Slow Cooker Pot Roast Tips
- Browning the beef is key to the best flavor. Sear the beef on all sides before adding to the slow cooker with the vegetables. This helps lock in flavor and juices.
- Use fresh onions and garlic. Do not use dried onion or garlic powders as they do not add the same amount of texture or flavor.
- Cook low and slow for the best results. You can cook on high in a pinch but the results will not be the same.
- Thicken the broth with cornstarch to make gravy. Do this at the very end of cooking for the best results.
Other Methods for Cooking
Pot Roast in the Oven
First, sear the beef in a large Dutch oven. Set the beef aside on a plate. Sauté the garlic for 30 seconds in the pot, then add the French onion soup and balsamic vinegar. Whisk in the cornstarch and let it thicken for about 4 minutes. Add the remaining ingredients, bring to a simmer, cover with a lid and transfer to an oven preheated to 325 degrees F. Roast for 3 to 4 hours, or until the meat is falling apart. A 3 pound roast takes about 3 hours to cook, while a 4 to 5 pound roast takes about 4 hours.
Pot Roast in the Instant Pot
Set an Instant Pot to ‘Saute’ mode. Add olive oil to the pot. Once the oil is hot, sear the beef on all sides until browned. Add the remaining ingredients and cook on manual HIGH pressure for 60 minutes. Allow the pressure to natural release for 15 minutes and then release any remaining pressure manually. Carefully remove the lid and serve.
Make dinner easy with the perfect comfort food. Try this recipe and let us know what you think!
Other Slow Cooker Recipes
- Slow Cooker Chicken Tacos
- Slow Cooker Barbacoa Beef Tacos
- Slow Cooker Chicken and Wild Rice Soup
- Slow Cooker Hawaiian BBQ Chicken Drumsticks
Slow Cooker Pot Roast with Potatoes and Carrots
- 3 to 4 pounds beef chunk roast
- 2 teaspoons kosher salt
- 1 tablespoon coarse ground black pepper
- 2 tablespoons extra virgin olive oil
- 1 1/2 pounds baby gold potatoes
- 4 carrots, peeled and cut into 2-inch pieces
- 1 large yellow onion, quartered
- 5 cloves garlic, sliced
- 1 sprig fresh thyme
- 1 can (10.5 oz.) Campbell’s® French Onion Soup
- 1/2 cup beef broth, or water
- 2 tablespoons balsamic vinegar
- 2 tablespoons cornstarch
- 2 tablespoons cold water
- Minced parsley, to garnish (optional)
- Season beef with salt and pepper.
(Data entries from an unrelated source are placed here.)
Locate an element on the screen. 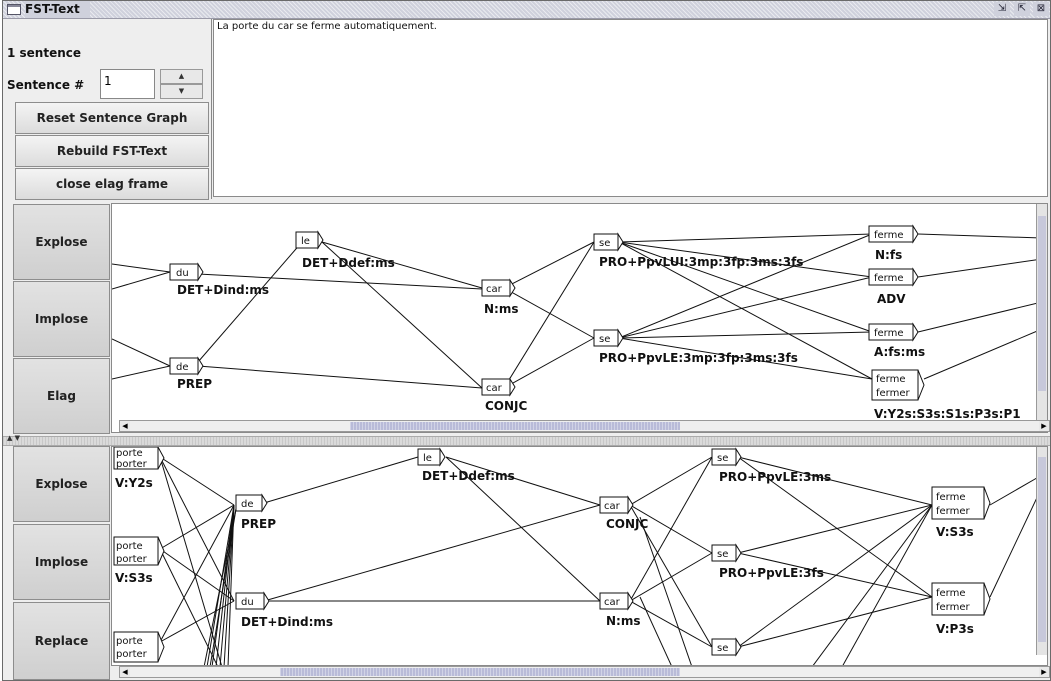 This screenshot has width=1051, height=681. window-title: FST-Text is located at coordinates (58, 10).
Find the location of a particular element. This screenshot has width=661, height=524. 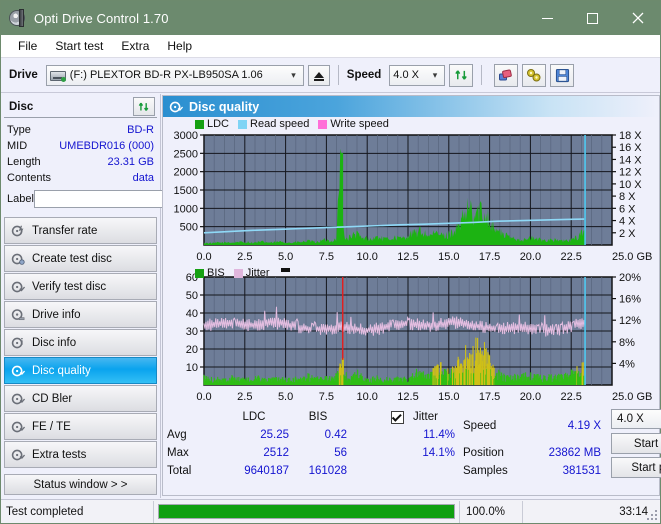

legend-entry-write-speed: Write speed is located at coordinates (354, 124).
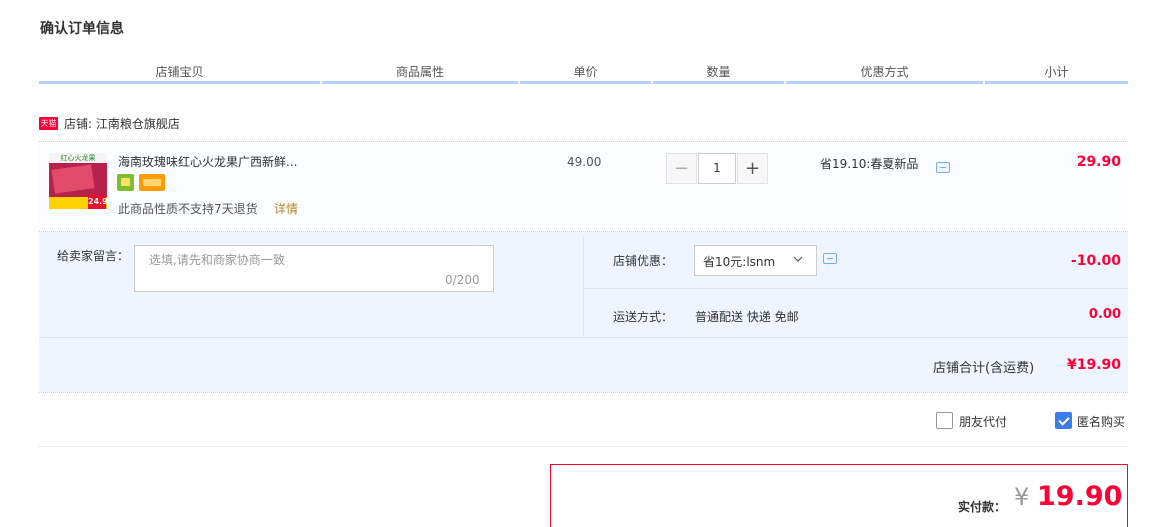 This screenshot has height=527, width=1166. Describe the element at coordinates (584, 286) in the screenshot. I see `vertical-divider` at that location.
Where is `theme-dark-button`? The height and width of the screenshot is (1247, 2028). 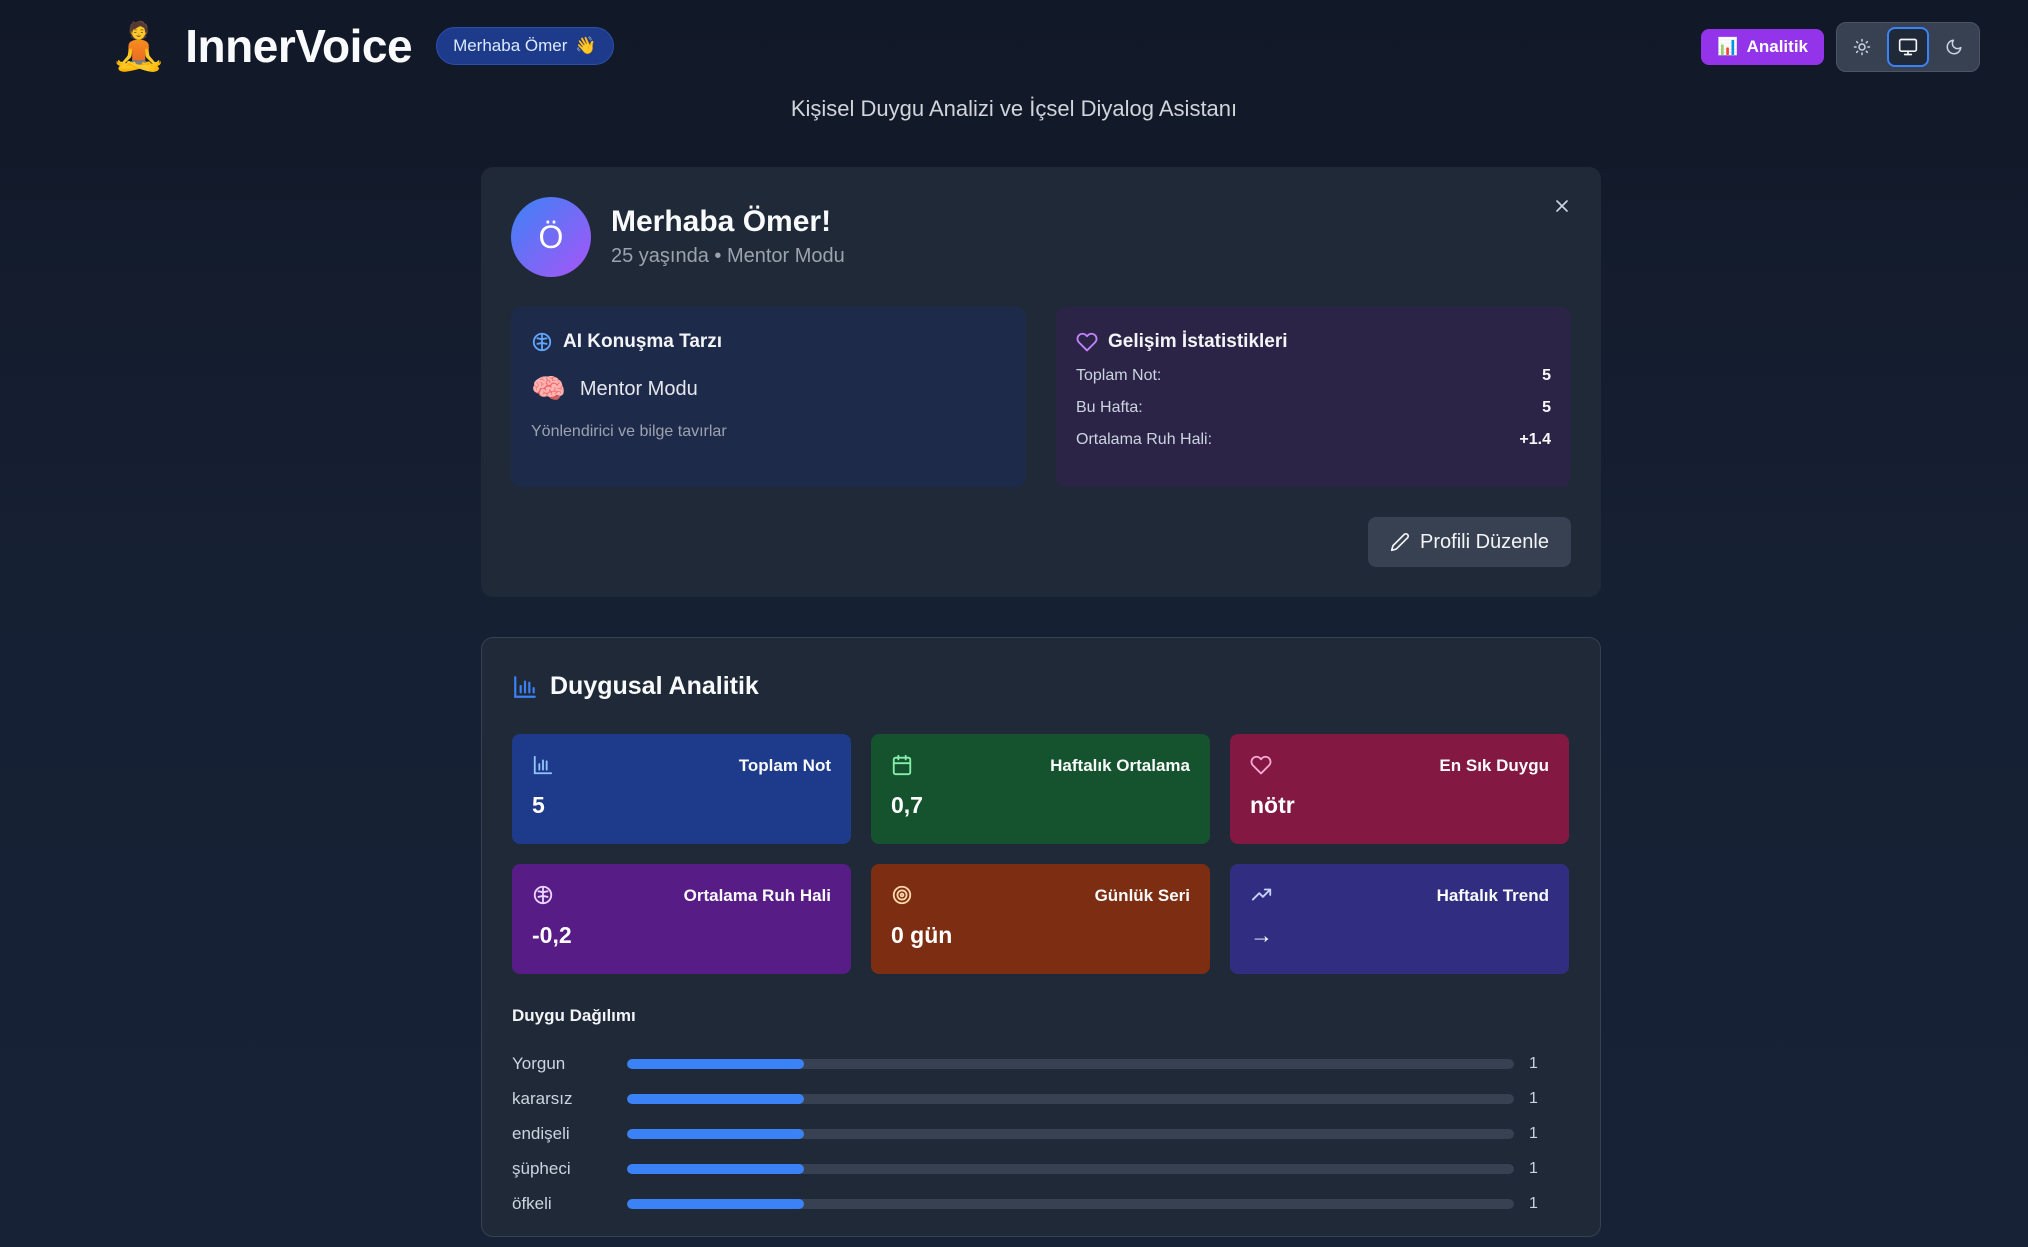
theme-dark-button is located at coordinates (1954, 47).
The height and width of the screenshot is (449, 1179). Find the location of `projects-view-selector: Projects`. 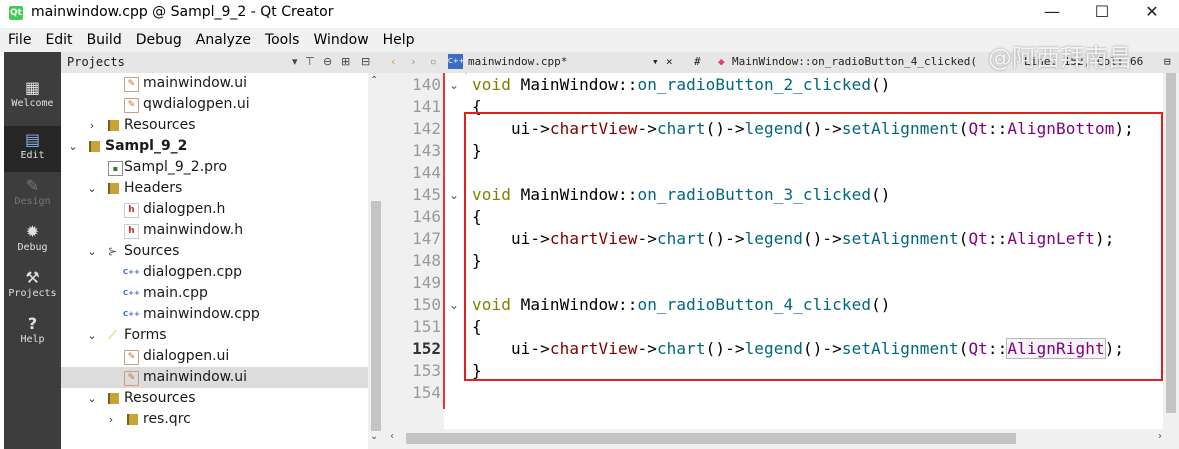

projects-view-selector: Projects is located at coordinates (96, 62).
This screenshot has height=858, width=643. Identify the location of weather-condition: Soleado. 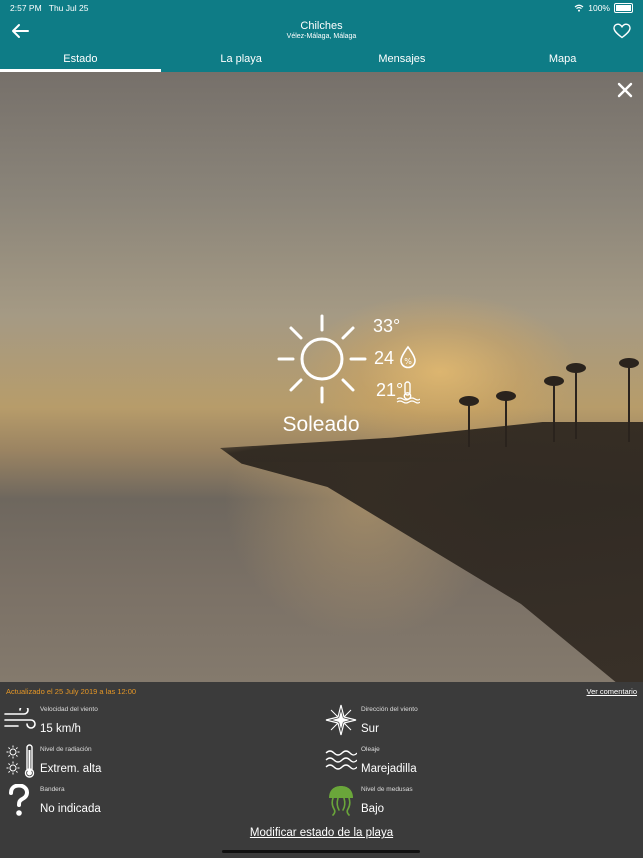
(321, 424).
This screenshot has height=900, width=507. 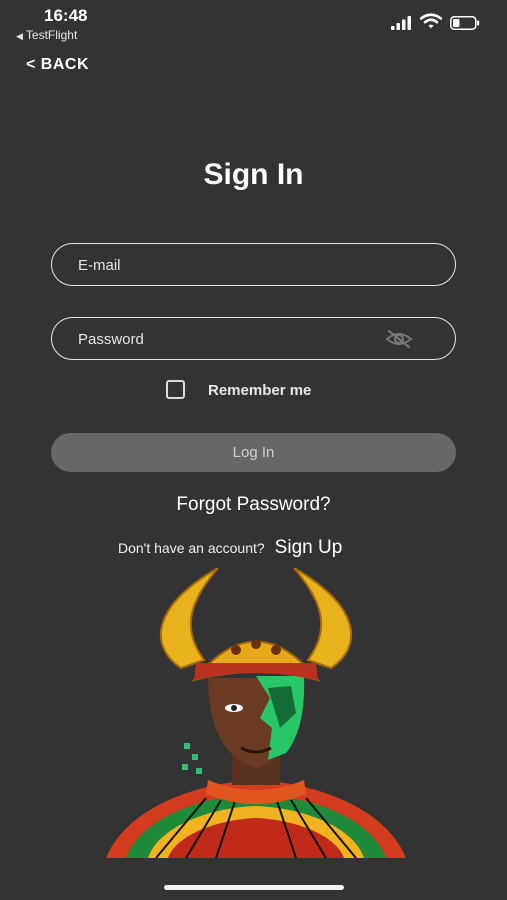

Heat oil in a medium skillet over medium-high heat, then sear roast on each side for 4 to 5 minutes until browned.
- Add potatoes, carrots, onion, garlic and thyme to crock of slow cooker.
- Place seared beef on the vegetables, pouring Campbell’s soup, broth (or water), and vinegar over everything. Cover and cook on low for 8 to 10 hours or on high for 5 to 6 hours.
- When ready to serve, mix cornstarch and water in a small bowl, then stir into liquid in slow cooker. Allow to cook uncovered on high until sauce is thickened into a gravy. Taste and add salt and pepper, if necessary.
- Garnish with parsley, if desired.
- Cut the potatoes in half if they are medium sized potatoes, otherwise leave them whole.
- Store leftovers in the refrigerator for up to 3 days.
- Nutritional information is based on a 3 pound roast.